ん? 俺? ほら、俺は監視役だから除外だ。
「待ってください、志貴。私とカズマを一緒にしないでください。私は変態にジョブチェンジした覚えはありませんよ?」
「そうよ! こんなヒキニートなんかと一緒にしないでちょうだいっ!」
哀れ、カズマ。なんか全否定されている……
「おい、そこ! 聞こえてるぞ!」
カズマは席を立ち、女子二人を勢いよく指さす。
「なんですか? 開き直りがあるなら聞こうじゃありませんか。ほら、言ってみてくださいよ。女の子2人からパンツを剥ぎ取った今の気分はどうですか?」
「ほんっとに、すみませんっした!」
Oh……Japanese DOGEZA……
「あはは……綺麗な土下座だね……」
クリスは若干引いているようだ。俺も引いている。
「いや、でもスティールって相手の持ち物からランダムにものを奪い取るんだろ? これは事故だろ?」
「ま、まぁ……本当はそうなんだけど、君の場合は悪意しか感じないというか……」
クリスはジト目でカズマ君を見る。
「そういえば、そのスキルっていうのか? どうやって覚えたらいいんだ?」
「えっ……? 志貴、スキル覚えてないの?」
「ああ、冒険者としての知識はゼロに近いからな、俺」
説明は受けた気がするけど、ほとんど実践していないのが事実だ。
「ちょっと待った。って言うことは、貴方、カエルをスキルもなしにあんなにしてたわけ?」
「そういうことになるな」
アクアの問に答える。
「スキルなら、冒険者カードに表記されているはずですよ」
「カードに書いてあるのか……」
めぐみんの教えに、カードを見る。そういえば、しっかりとカードを見たことがなかったのを思い出す。
カードには──
短剣 Lv1
直感 Lv1
気配遮断 Lv1
直死の魔眼 LvMax
七夜体術 LvMax
確かに書いてあるな。しかし、最初からレベルがマックスになってあるんだが……
「どうしたんですか? 私たちにも見せてくださいよ……って何ですかこれっ!? ほんとに人間なんですか、志貴?」
「どれどれー? って、嘘でしょ……? どこかのヒキニートなんか比べ物にならないじゃない!!」
なかなかひどい言われようである。しかし、カズマくんもなかなかの言われようだ。
「だから、誰がヒキニートだっ!! ってか、そんなに凄いのか、志貴さん……って、うおっ!? まじか……それって志貴さんの特典だったりするのか?」
「特典? ああ、あれなら厄介な体質を少しばかり常人にしてもらっただけだよ」
体質を常人にしてもらったことで、人外に違和感は覚えるものの、殺人衝動は起きていない。いつも気をはらなくていいって言うのはいいな……

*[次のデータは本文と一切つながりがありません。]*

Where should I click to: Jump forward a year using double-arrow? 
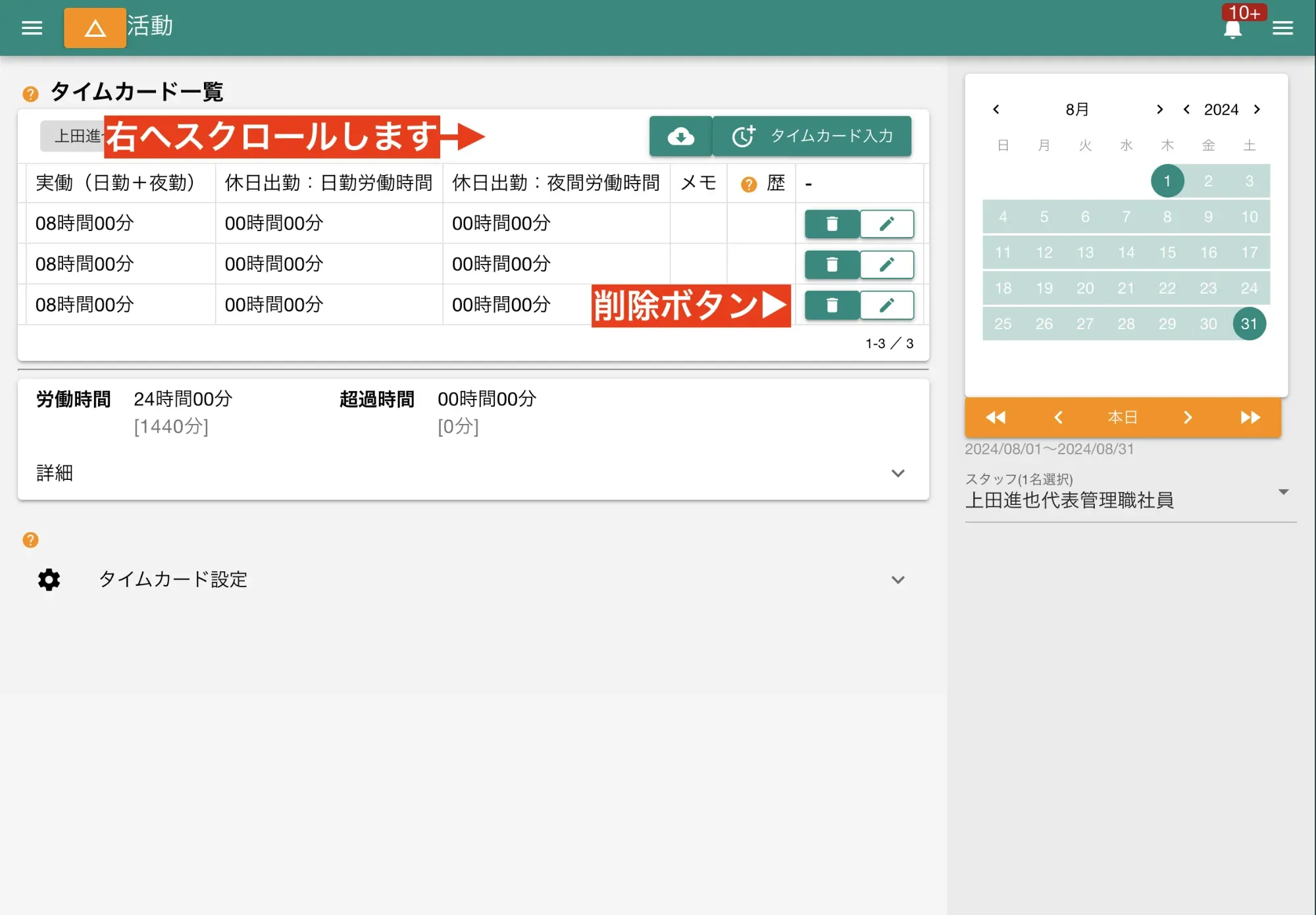(x=1250, y=417)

「はあ? 貴方、特典をそんな下らないことに使ったの?」
「まあ、かなり厄介だったからな。あの体質があったら、アクア。多分俺は君を殺してる」
「あはは……なんの冗談?」
アクアは苦笑いをする。
「割と冗談じゃない。丁度いいか。同じパーティーになったことだし、俺の目について話しておくか」
「目?」
「そう、目だ。この目はいわゆる魔眼でね」
俺は眼鏡を外す。
「魔眼? なんだそれ?」
「カズマの世界で言うなら、写輪眼とか白眼のことね。何かしらの力が宿った目のことを言うのよ。それで、なんの能力があるの?」
「人の死を視る脳力だ。直死の魔眼って言われている」
俺は正直に答える。別に嘘をつく必要は無い。
「人の死? それって死神の目か?」
「悪いけど、その目の能力は聞いたことがないかな」
死神の目というのは、アルクェイドからは聞いたことがない。特殊なものでもなさそうだけれど……

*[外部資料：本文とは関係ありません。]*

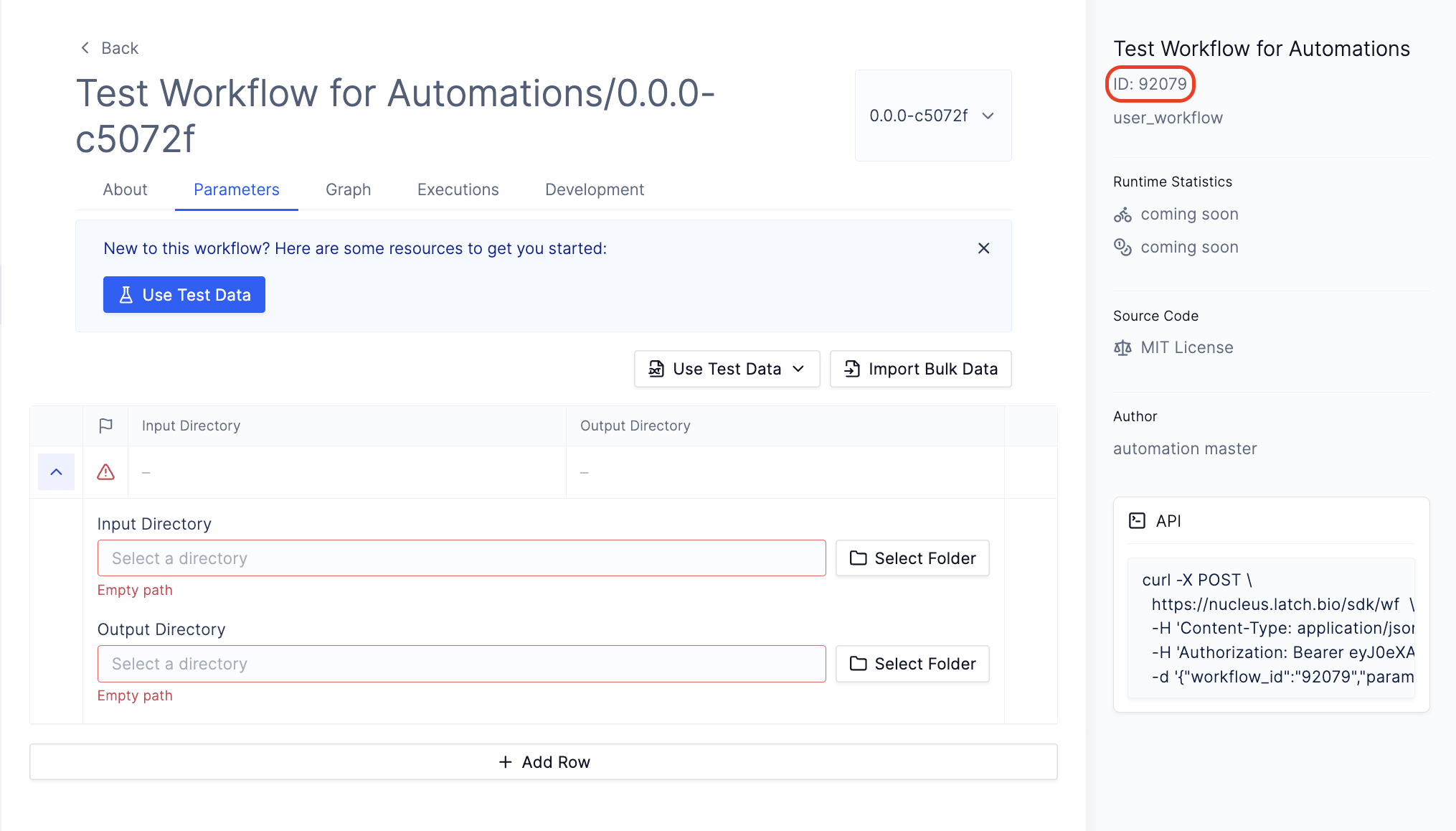1456x831 pixels.
Task: Click the folder icon on Input Directory Select Folder
Action: [x=859, y=558]
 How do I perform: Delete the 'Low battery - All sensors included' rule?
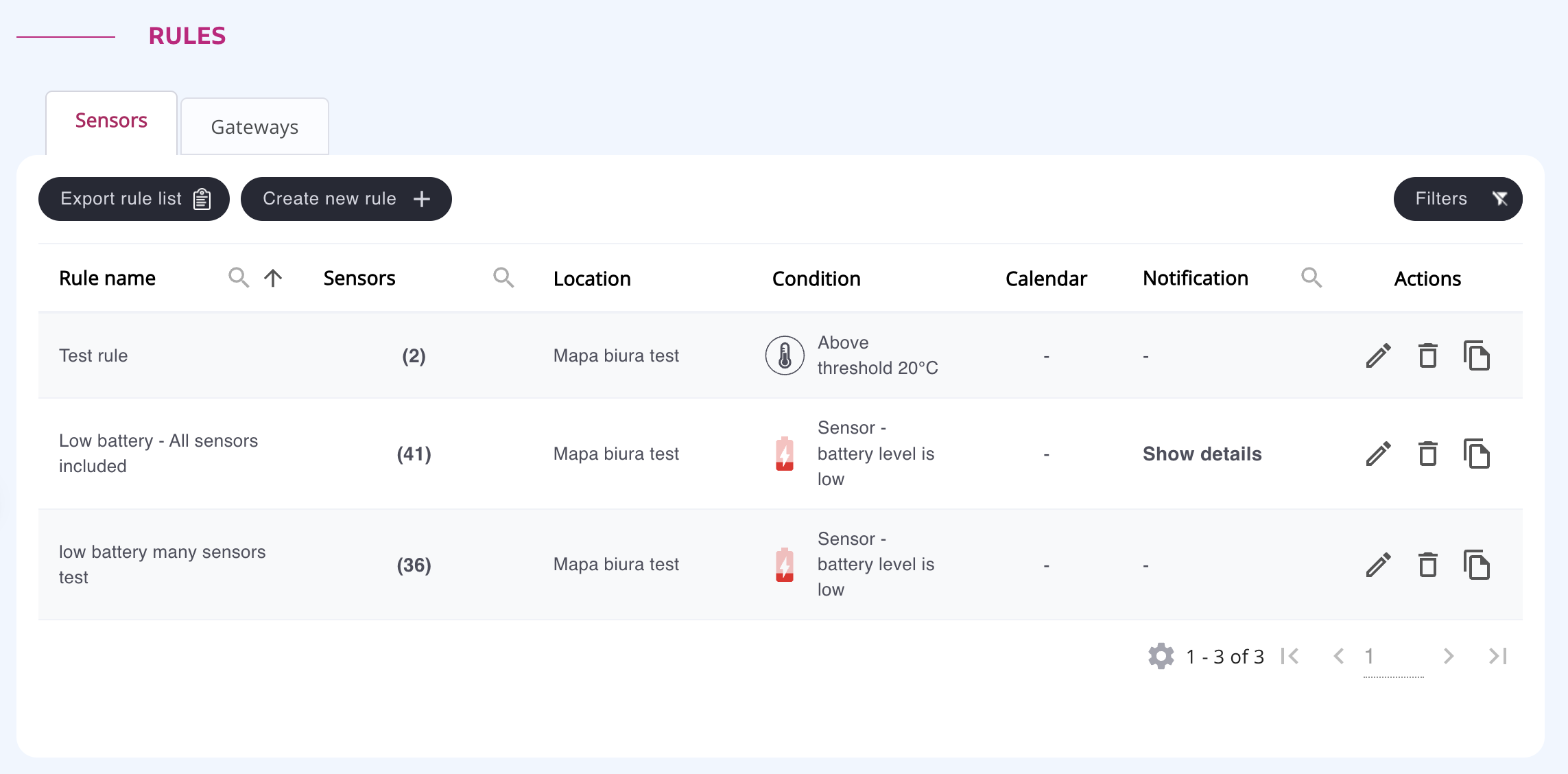(x=1427, y=454)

「死神の目はその人の寿命を見ることが出来る目のことだ。まあ、アニメでしか出てこないんだけどな」
なるほど、アニメか。そういうのって家じゃ見られなかったからなぁ……
「なるほど。俺の目は人や物に線や点が視えるんだ」
「線や点?」
「ああ、実際に見てもらった方が早いな」
そばにあった椅子にナイフを入れる。それは、豆腐のように、簡単に切れ、バラバラと音を立てて、崩れた。
「……どういうこと?」
「視えている線を切っただけだよ」
それが直死の魔眼の能力だ。これが、死を視るということ。
「なにそれ、ただのチートじゃない……」
「いや、アクア。それ、一定の冒険者は持ってるんだろ……?」
転生者は少なからず持っているはずだ。そういえば、カズマ君の特典はなんなのだろうか……?
「そんなの、比較にならないわよ。制限とかないわけ?」
「前まではあったんだけど、死んだ時になくなったよ」
「ますますチートじゃない……」
アクアはため息をつく。
「で、だ。俺の元々の体質だけど、鬼だとか、悪魔、吸血鬼みたいな人外のものを見ると殺したくなる殺人衝動っていうのがあった」
「えっと……それってつまり……」
「アクアにも有効だったという事だ。その体質のせいで何人か殺しているしな……」
「流石、志貴ねっ!! いい特典を選んだじゃない!!」
アクアは汗ダラダラになりながら、親指を立てる。
「ところでその線は私にもあるのかっ!?」
今まで黙っていたダクネスは興味津々に聞いてくる。
「あるにはあるが……」
「いや、ダクネス。割と取り返しがつかなくなるから、切ってもらおうとか考えるなよ? 死体の処理がめんどくさいから」
「私の死体をどうするつもりだ、カズマッ!!」
ナイスフォローだ、カズマ君。にしても俺、ダクネスは少し苦手かもしれない。
「ところでカズマ。さっきから話している特典というのはなんですか?」
「ああ、何でもねーよ。つまり、志貴さんが魔眼持ちだってことだ」
「それはさっきの話を聞いていたらわかります。やはり、カズマはアホなんですね」
「誰がアホだっ! このロリっ子!」
「なっ……この私がロリっ子……」
めぐみんは目に見えて落ち込んでいる。結構外見にコンプレックスがあるらしい。
『緊急クエスト! 緊急クエスト! 冒険者各員は至急正門に集まってください! 繰り返します、冒険者各員は至急正門に集まってください!』
突如として、放送が街中に響き渡った。